Parfois, ce qu’on appelle de grands événements historiques s’en détachent nettement; plus souvent, l’écolier diligent pour qui un siècle est l’affaire d’un mois, peut-être deux, saute à pieds joints sur les trente ou cinquante ans qu’ils durent, – ce que vit un pauvre bougre, pas davantage, avec une impression d’éternité. Mais ils peuvent défier le temps, comme on dit. Il s’en faut d’un siècle et demi que 1’humour désobligeant d’un Tertullien soit contemporain de St-Jérôme condamnant 1’«acédie» du moine qui attend que ça se passe. « Tout est ennuyeux», dit l’Ecclésiaste; « tout se vaut», songe souvent l’être d’aujourd’hui : quel progrès !

 

Il était écrit sur le tombeau de Cyrus : «je suis Cyrus qui conquis l’empire de l’Asie. Homme, qui que tu sois, d’où que tu viennes, ne m’envie pas ce peu de terre qui couvre ma pauvre cendre.»

Le règne de Napoléon 1er, jusqu’à ses premières défaites, est un triomphe de l’ennui. « Le vide et le néant, ce nouveau roi du monde », suscitent chez B. Constant Adolphe – mais aussi le René de Chateaubriand.

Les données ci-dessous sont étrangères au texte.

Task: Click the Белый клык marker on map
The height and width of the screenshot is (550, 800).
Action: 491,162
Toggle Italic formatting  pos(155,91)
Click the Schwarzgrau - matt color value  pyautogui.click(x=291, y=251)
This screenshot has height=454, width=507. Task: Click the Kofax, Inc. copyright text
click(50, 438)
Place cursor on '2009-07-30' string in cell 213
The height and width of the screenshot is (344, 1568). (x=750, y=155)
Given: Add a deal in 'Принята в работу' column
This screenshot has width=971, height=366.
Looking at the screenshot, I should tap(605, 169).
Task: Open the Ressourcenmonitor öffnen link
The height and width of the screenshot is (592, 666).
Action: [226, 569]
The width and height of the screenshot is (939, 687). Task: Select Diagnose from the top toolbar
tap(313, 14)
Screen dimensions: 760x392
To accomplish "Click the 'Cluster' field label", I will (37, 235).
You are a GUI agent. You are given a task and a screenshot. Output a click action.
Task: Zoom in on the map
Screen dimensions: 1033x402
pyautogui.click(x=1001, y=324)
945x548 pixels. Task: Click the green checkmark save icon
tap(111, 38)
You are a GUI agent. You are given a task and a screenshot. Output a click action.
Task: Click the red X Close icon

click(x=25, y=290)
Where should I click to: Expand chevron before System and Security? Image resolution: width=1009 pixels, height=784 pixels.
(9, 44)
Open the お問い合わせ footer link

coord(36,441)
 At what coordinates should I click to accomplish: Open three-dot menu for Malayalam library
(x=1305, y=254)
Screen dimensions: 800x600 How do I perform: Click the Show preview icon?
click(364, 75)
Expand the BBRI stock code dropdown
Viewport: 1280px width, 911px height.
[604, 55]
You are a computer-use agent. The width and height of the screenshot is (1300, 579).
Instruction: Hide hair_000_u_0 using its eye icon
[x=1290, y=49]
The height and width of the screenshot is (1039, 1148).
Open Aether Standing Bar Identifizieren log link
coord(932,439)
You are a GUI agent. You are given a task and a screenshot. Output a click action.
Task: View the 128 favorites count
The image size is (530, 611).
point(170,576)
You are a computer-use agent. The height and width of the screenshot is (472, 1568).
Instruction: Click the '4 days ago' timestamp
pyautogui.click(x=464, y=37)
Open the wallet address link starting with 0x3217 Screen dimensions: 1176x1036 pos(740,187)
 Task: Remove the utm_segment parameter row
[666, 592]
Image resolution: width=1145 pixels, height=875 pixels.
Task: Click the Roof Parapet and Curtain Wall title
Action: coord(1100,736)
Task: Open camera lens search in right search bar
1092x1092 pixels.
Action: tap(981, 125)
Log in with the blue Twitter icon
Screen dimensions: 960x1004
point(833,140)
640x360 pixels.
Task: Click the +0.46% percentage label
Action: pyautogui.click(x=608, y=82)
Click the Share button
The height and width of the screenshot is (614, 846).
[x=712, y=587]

Stendhal s’est colleté avec le néant. Barbey – apparemment lu de Lacan – note que, le bonheur n’ayant pas d’histoire, on ne saurait le peindre non plus. Pensée accueillante et tranquille, l’introspection est sans cesse plus maîtresse, exigeante et volage. Il est vrai qu’un certain ordre économique, qui n’est ordre d’or qu’en puissance exposée, grandit voracement, débitant temps et puissance, et poursuivant assidûment, par de tout autres voies, sa propre extinction à travers celle du vivant. Plus désormais d’étude de mœurs où ne foisonne un banqueroutier ahuri, qui a toujours chargé l’avenir des intérêts d’un actuel usuraire. Ce n’est pas le bonheur qu’il poursuit, mais lui-même. Il a démembré les trésors du temps, le temps le démembre lui-même à son tour.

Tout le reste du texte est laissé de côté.